* Goal:
Which lines in the records below contain the string "screenshot"? Gather every one of them, treating uppercase and lowercase as different.

* Given records:
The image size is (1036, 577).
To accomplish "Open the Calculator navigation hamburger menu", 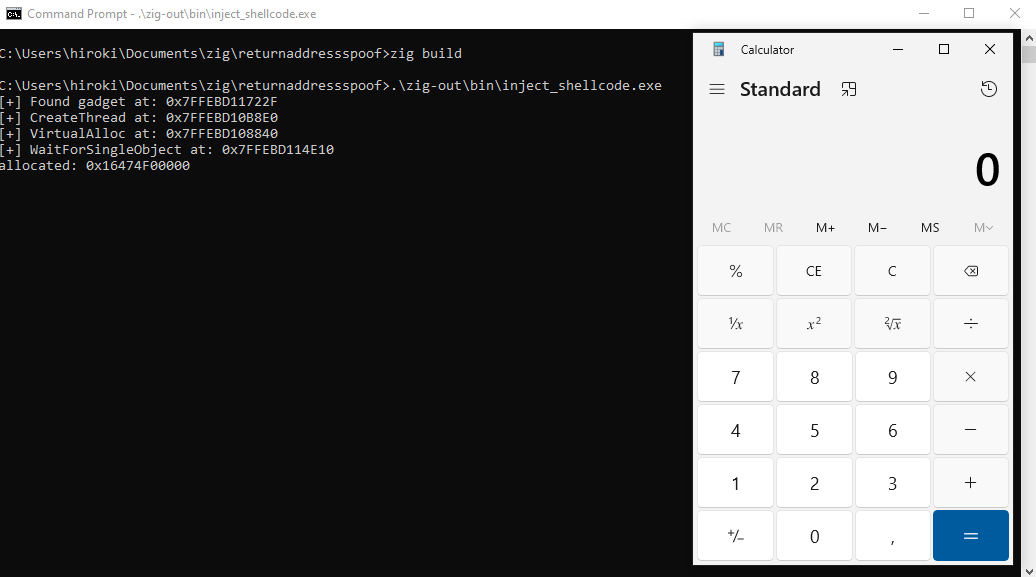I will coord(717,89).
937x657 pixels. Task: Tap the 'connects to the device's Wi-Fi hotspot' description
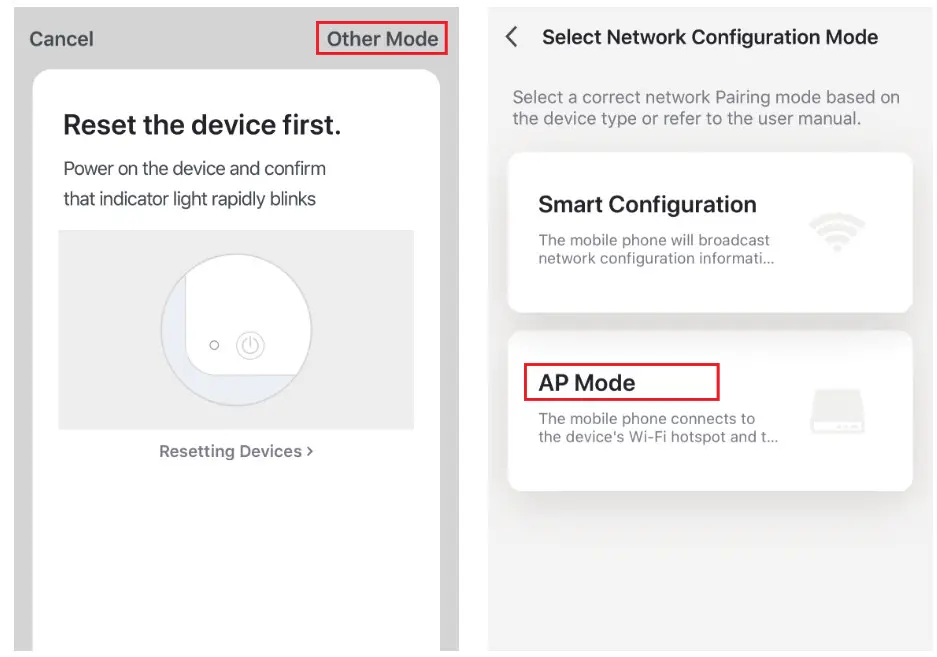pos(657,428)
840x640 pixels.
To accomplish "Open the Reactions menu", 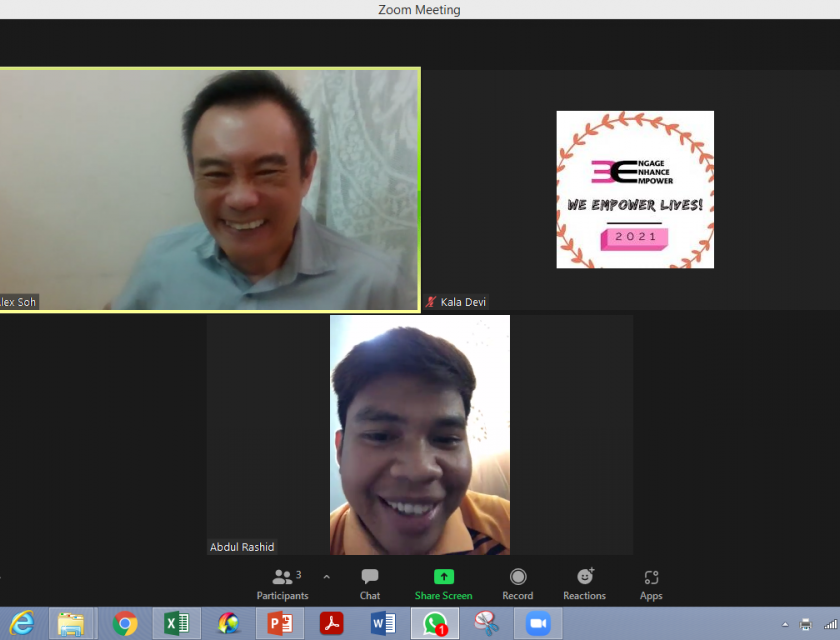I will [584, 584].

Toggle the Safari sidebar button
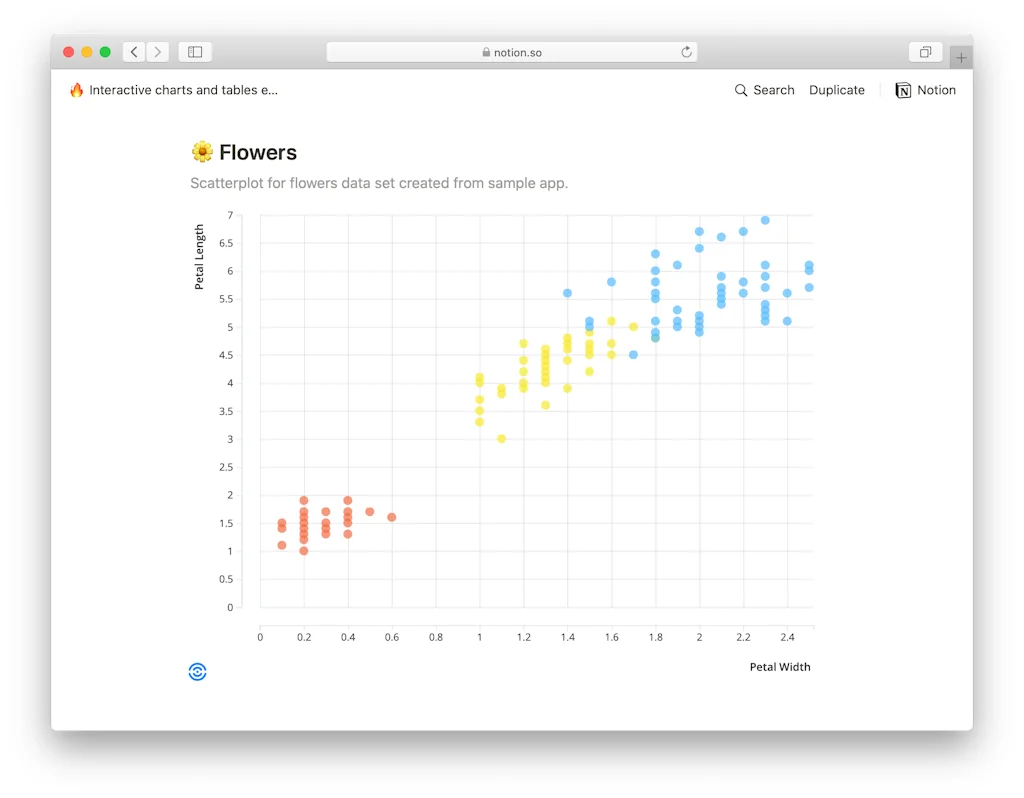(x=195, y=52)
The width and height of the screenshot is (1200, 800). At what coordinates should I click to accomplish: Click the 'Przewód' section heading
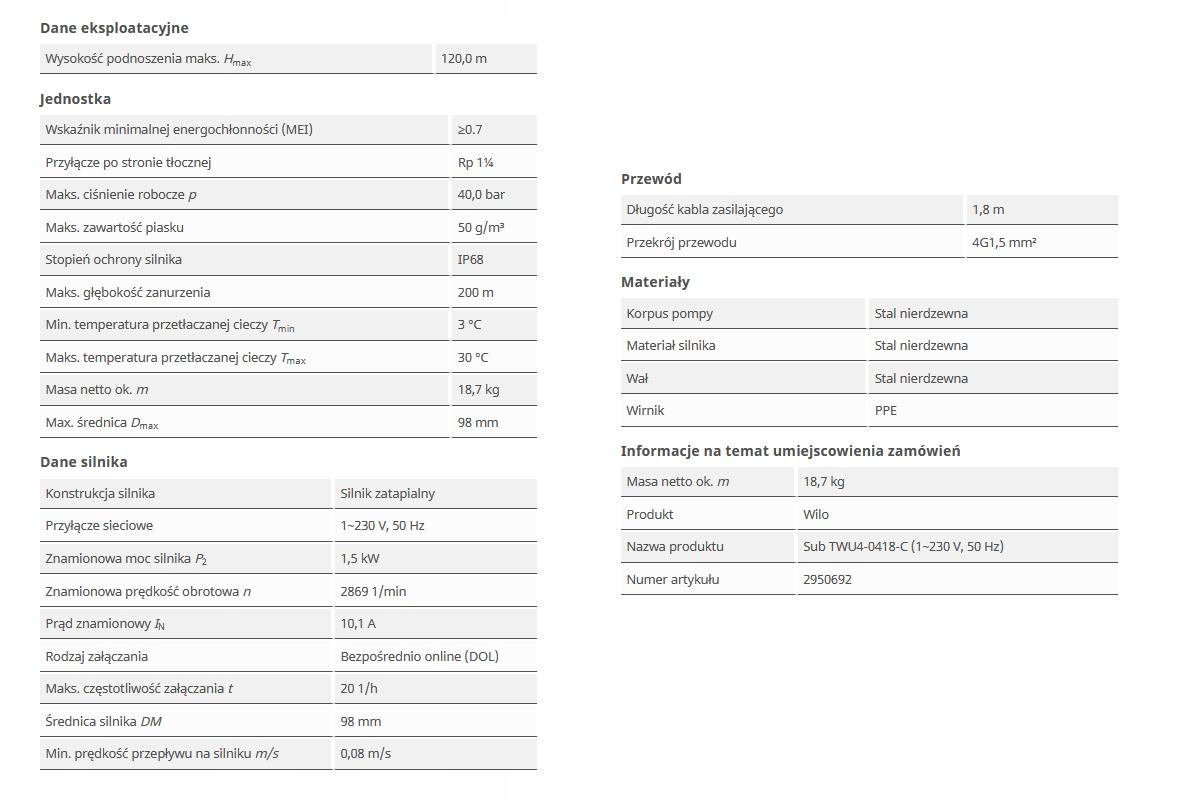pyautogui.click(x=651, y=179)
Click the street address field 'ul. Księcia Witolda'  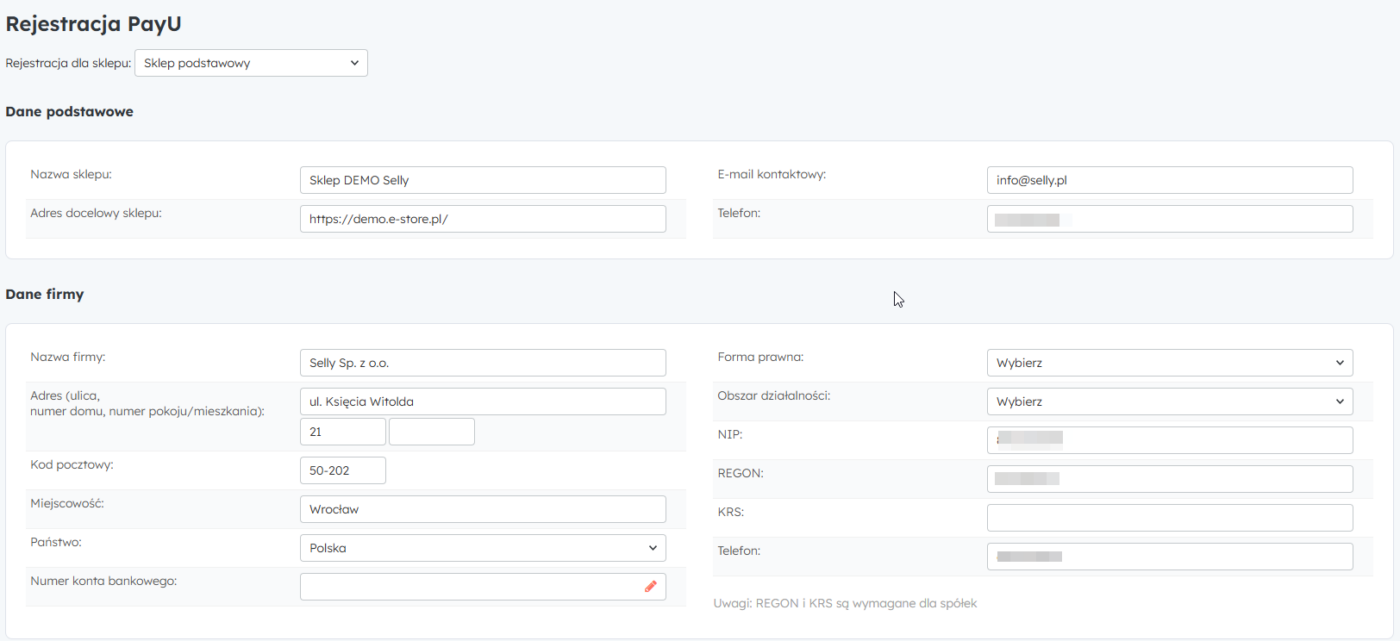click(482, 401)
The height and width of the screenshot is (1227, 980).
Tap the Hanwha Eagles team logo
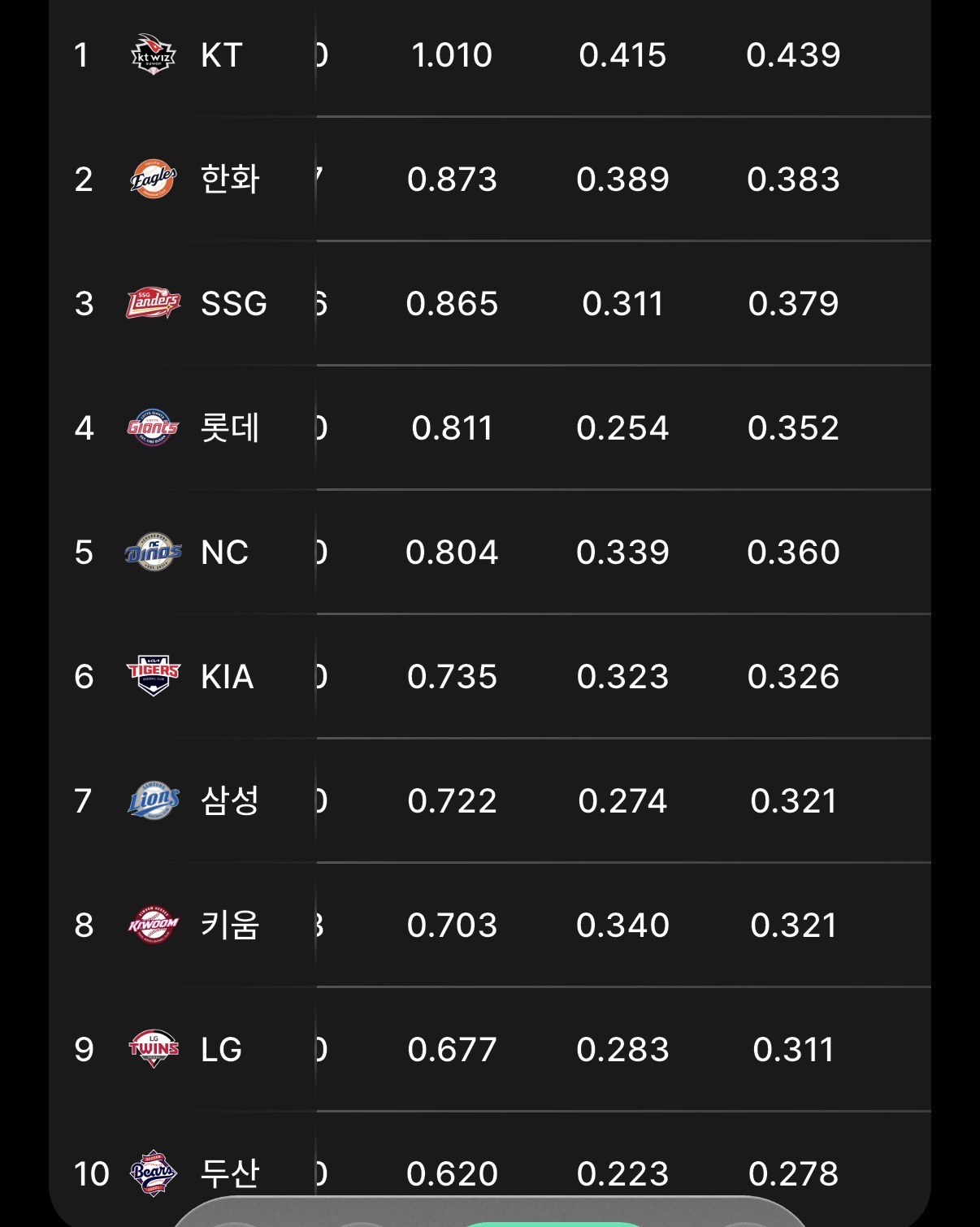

* The solution:
The width and height of the screenshot is (1200, 800). At what coordinates should I click to accomplish: Click the 'Przewód' section heading
The height and width of the screenshot is (1227, 980).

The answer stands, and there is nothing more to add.